Layton with the use of cinematography, characters and the hard to believe true-life events deliberately blur the distinguishing boundaries between fiction and documentary.  The film, with the stylistically re-enacted scenes, through the use of mise-en-scène and the well-calculated suspense structure constantly oscillates between mysterious, gloomy film noir and a mind-blowing true crime documentary.

‘Deception’ is under investigation here, ‘deception’ of any kind in multitude layers and levels.
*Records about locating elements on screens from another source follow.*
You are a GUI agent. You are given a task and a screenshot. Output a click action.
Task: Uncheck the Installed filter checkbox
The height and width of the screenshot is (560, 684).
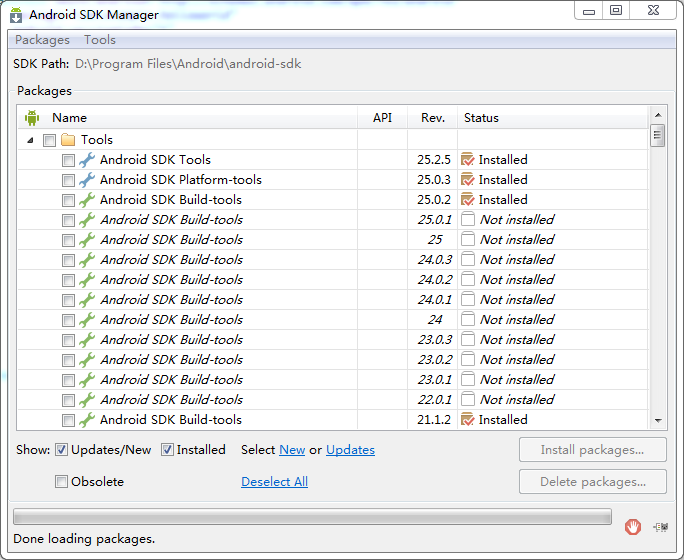coord(167,450)
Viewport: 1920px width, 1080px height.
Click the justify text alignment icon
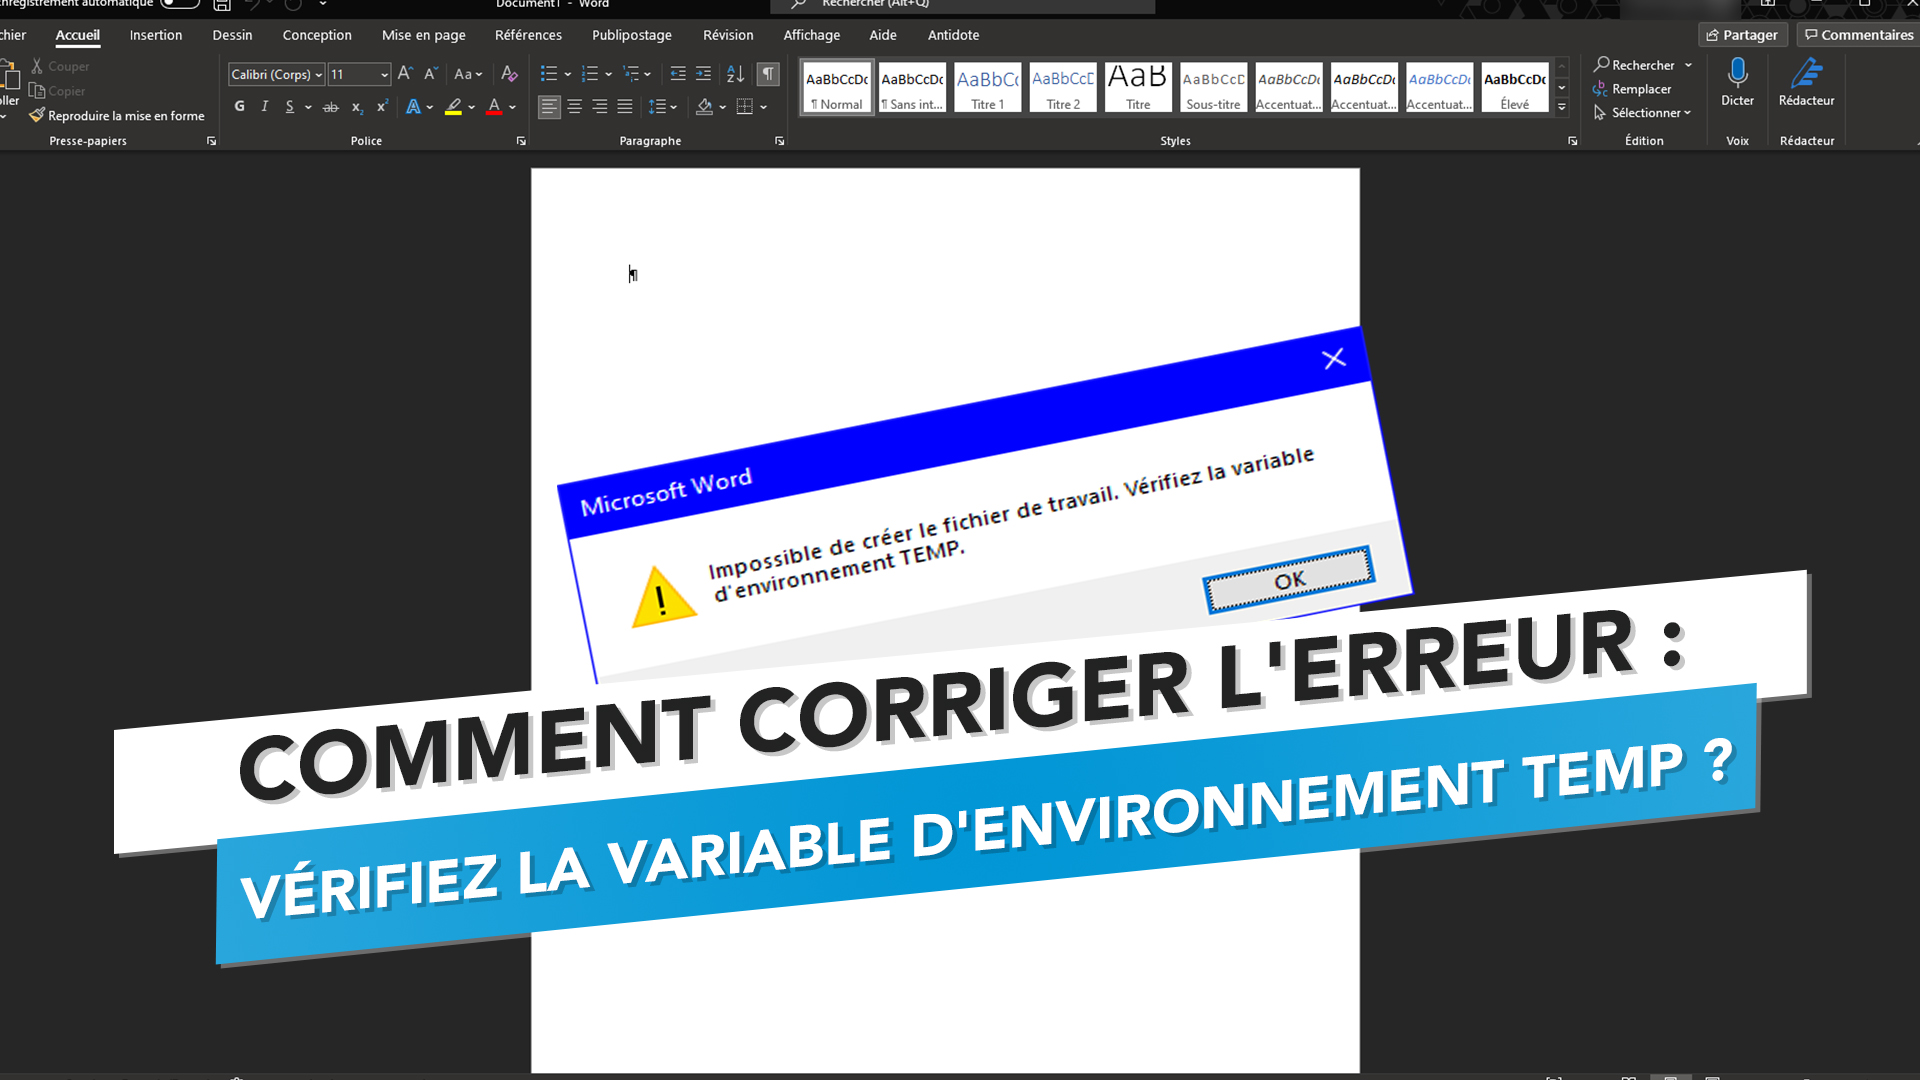(x=624, y=107)
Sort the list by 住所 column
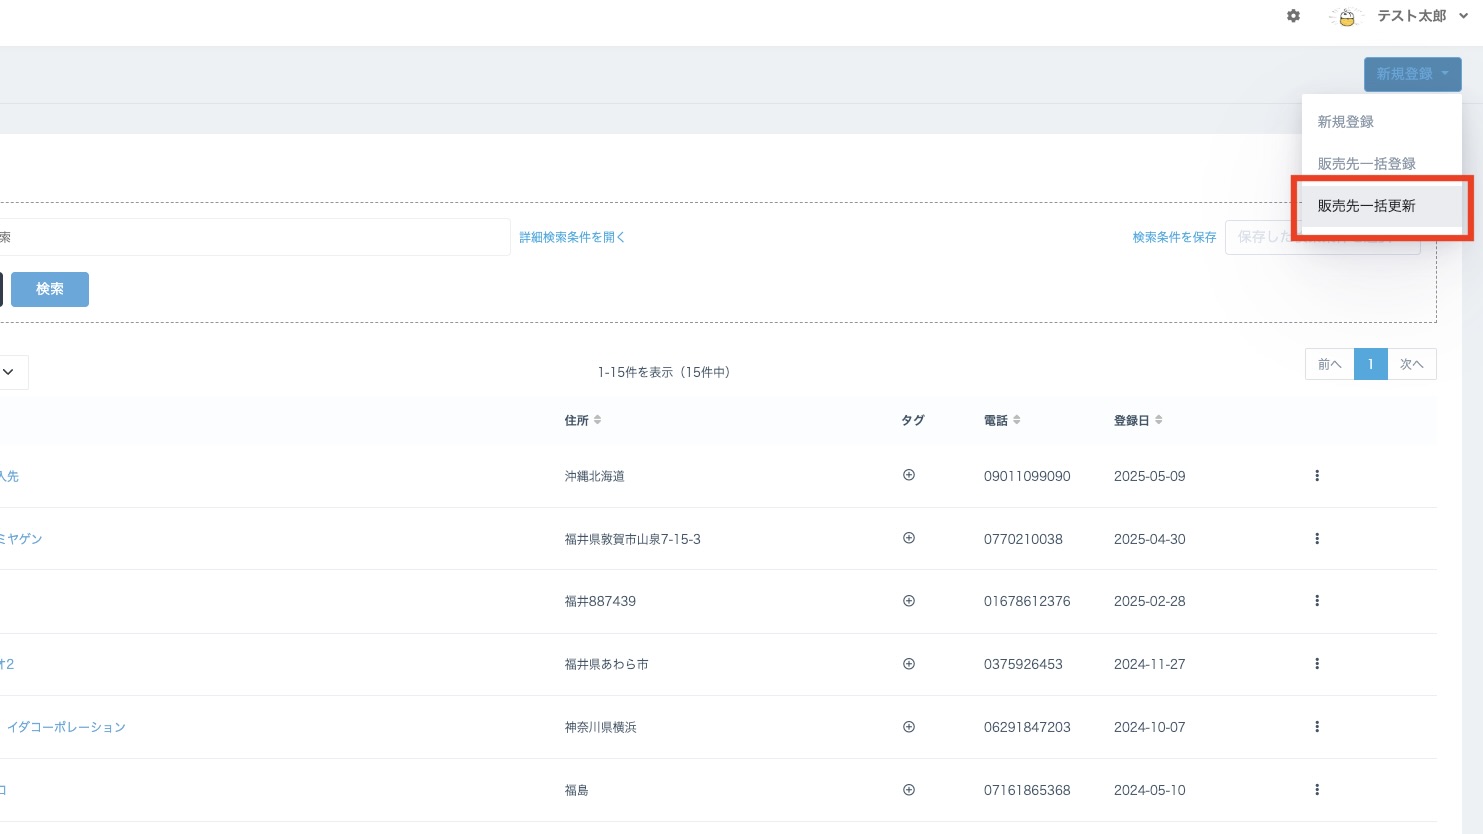Viewport: 1483px width, 834px height. pos(583,421)
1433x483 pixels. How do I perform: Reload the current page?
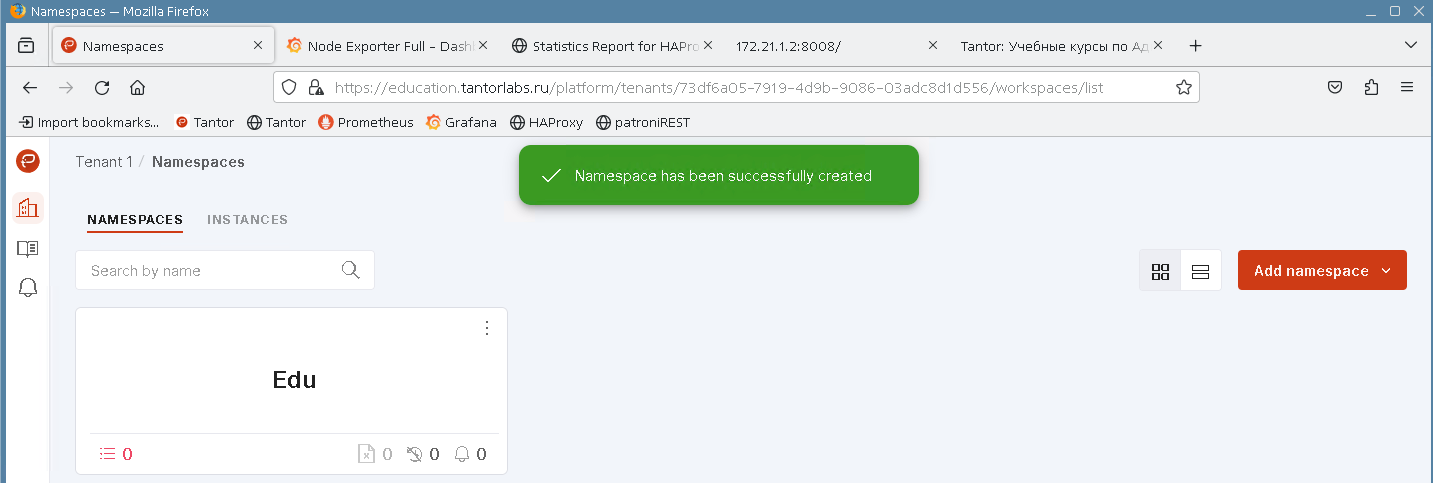pos(102,87)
How Bourdin with his increasingly complicated con game in the Nicholas Barclay’s incident manages to fool countless times authorities, press, police, the family and the entire US.

The family has a single unified voice and conviction almost like a singular character, is it possible that the very family Bourdin is trying to deceive is also diabolically talented and deceiving him in return? Or the psychology of desperation to reunite missing Nicholas led the family to self-deception to an extent?

As Bourdin tries to pursue his case with Nicholas’s family, the audience’s opinion and feeling constantly kept in shift through out the film. Bourdin the troubled soul, an un-wanted deeply hurt child in search of a family, warmth and love, Bourdin the charming, evil sociopath. The truth becomes almost an ultimate unattainable myth as the seductive pathological liar taking us deeper into the rabbit hole.

The Imposter introduces a new twist on every turn, keeping us on cliffhangers while raising more questions than it answers. It is a true contemporary story-telling.